NSF Stories

Ocean virus hijacks carbon-storing bacteria

Scientists analyze structure, mechanism of virus

Beneath the ocean's surface, a virus is hijacking the metabolism of one of the most abundant organisms on Earth.

The marine cyanobacterium Prochlorococcus marinus is the dominant photosynthetic organism in the ocean. It produces up to 60% of the ocean's chlorophyll in regions such as the subtropical Pacific.

Scientists analyzed the role of ferredoxin proteins present when phages, viruses that infect and replicate within bacteria, alter the ability of Prochlorococcus marinus to store carbon and counter greenhouse gases from fossil fuel consumption.

The goal of the National Science Foundation-funded study, said biologist Ian Campbell of Rice University, was to explore the ways viruses interact with their hosts. In the process, the researchers discovered a phage that wrests control of electron flow in the host itself, rewiring the bacterial host's metabolism. Campbell is the lead author of the study's results, published in the Journal of Biological Chemistry.

"When this virus infects, it shuts down production of the bacteria's proteins and replaces them with its own variants," Campbell said. "It's comparable to putting a different operating system in a computer."

P. marinus resides primarily in the tropics and subtropics, where an estimated octillion use sunlight to produce oxygen and collectively store four gigatons of carbon annually. Some of the carbon provides critical feedstocks for other marine organisms.

But phages are not the bacteria's friends. The viruses become stronger by stealing energy the bacteria produce from light, reprogramming the victims' genomes to alter how they transfer electrons.
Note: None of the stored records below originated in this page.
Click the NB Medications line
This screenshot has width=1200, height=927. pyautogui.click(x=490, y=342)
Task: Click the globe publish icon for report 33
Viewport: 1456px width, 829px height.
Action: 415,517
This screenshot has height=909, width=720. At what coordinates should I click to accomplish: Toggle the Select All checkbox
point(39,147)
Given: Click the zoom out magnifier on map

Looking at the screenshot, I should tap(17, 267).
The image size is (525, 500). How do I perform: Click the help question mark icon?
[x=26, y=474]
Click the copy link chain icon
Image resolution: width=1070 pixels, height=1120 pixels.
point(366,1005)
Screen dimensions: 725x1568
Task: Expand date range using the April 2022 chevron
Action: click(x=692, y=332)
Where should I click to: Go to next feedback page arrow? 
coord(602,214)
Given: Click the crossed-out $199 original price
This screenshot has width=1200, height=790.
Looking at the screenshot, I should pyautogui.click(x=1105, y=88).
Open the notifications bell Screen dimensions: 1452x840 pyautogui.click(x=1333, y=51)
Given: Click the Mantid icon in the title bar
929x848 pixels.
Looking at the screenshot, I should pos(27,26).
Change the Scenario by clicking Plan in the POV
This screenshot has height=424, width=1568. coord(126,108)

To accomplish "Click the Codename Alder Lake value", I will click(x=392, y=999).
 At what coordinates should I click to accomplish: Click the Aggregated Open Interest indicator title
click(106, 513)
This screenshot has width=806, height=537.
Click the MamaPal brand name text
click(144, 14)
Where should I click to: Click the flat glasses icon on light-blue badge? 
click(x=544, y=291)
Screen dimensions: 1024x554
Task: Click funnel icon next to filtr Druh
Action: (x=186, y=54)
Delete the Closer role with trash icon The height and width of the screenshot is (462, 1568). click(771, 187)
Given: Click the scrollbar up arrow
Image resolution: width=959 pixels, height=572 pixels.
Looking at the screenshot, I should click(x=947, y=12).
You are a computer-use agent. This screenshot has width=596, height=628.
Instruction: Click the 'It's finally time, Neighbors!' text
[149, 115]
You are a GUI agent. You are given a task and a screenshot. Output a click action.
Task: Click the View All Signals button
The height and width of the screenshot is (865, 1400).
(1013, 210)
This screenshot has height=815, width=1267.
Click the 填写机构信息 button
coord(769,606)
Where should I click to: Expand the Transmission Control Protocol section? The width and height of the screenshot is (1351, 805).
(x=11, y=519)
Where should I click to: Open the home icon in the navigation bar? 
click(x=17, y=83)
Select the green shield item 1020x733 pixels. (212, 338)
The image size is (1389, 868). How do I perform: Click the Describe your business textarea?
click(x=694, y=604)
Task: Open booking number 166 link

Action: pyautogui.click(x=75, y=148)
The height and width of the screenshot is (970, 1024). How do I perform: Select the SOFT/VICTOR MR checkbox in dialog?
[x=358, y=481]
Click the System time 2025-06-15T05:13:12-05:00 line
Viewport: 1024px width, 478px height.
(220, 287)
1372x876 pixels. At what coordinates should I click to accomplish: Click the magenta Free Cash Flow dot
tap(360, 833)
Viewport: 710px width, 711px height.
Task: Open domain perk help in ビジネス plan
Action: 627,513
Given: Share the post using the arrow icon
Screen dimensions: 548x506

P. marinus and its carbon-storing mechanism are sensitive to temperature and thus bear watching as climate change warms the oceans and extends its range, Campbell said.

"A wider range of these organisms in the oceans could increase the total carbon stored," he said. "Alternatively, the viruses that infect these bacteria could alter carbon fixation and potentially prevent gigatons of carbon from being taken out of the air annually."